=== Extracted text ===

Jan
2025

Which Nativity?

This battered crèche was a gift from my Mom and Dad for Wendy’s and my first Christmas together, now forty-three years ago.  It has been unboxed and reboxed time and again, its figures handled by tiny hands or batted by little paws–and indeed, as the unexplained placement of a sheep in the loft shows, our now full-grown mischievous sons still play with it!

One feature of our crèche, and indeed of most if not all that I have seen, is the presence of both a shepherd and the three kings.  The same was true, no doubt, of Christmas pageants all over this past year, with the baby Jesus visited by shepherds in bathrobes and sandals, and by kings in cardboard crowns, bearing their gifts of cigar boxes and shampoo bottles covered with gold and silver foil.

But of course, they do not appear together in our Bibles!  The shepherds are only found in Luke 2:1-19, while only Matthew 1:18–2:23 has the Magi.  Tradition has found a way to fit them together, suggesting that while the shepherds found the baby the night of his birth, the foreign sages came later, a year or two after the child was born.  We have even given each story its own season of the Christian year, consigning Matthew’s Magi to Epiphany!  But the stubborn presence of the wise men in our crèches and our Christmas carols shows that we have never really bought that rationalization.

=== Data excerpts ===

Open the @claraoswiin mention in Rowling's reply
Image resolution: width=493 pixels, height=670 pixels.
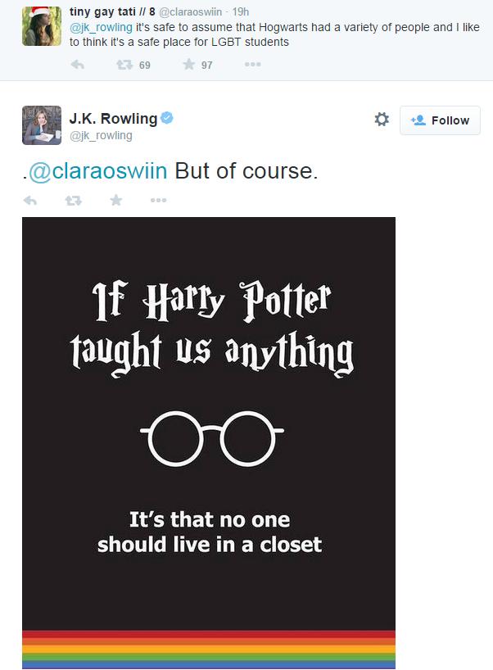(x=97, y=171)
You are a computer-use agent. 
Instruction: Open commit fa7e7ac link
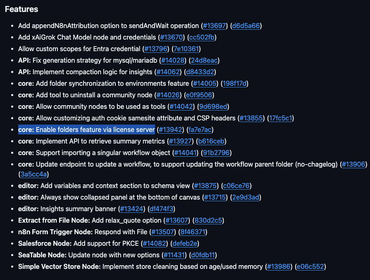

===

According to the nativity post, why do the shepherds and the three kings not appear together in the Bible? The listing is separate material unrelated to the nativity post.

The shepherds are found only in Luke 2:1-19, while the Magi appear only in Matthew 1:18–2:23. Each group belongs to a different Gospel account.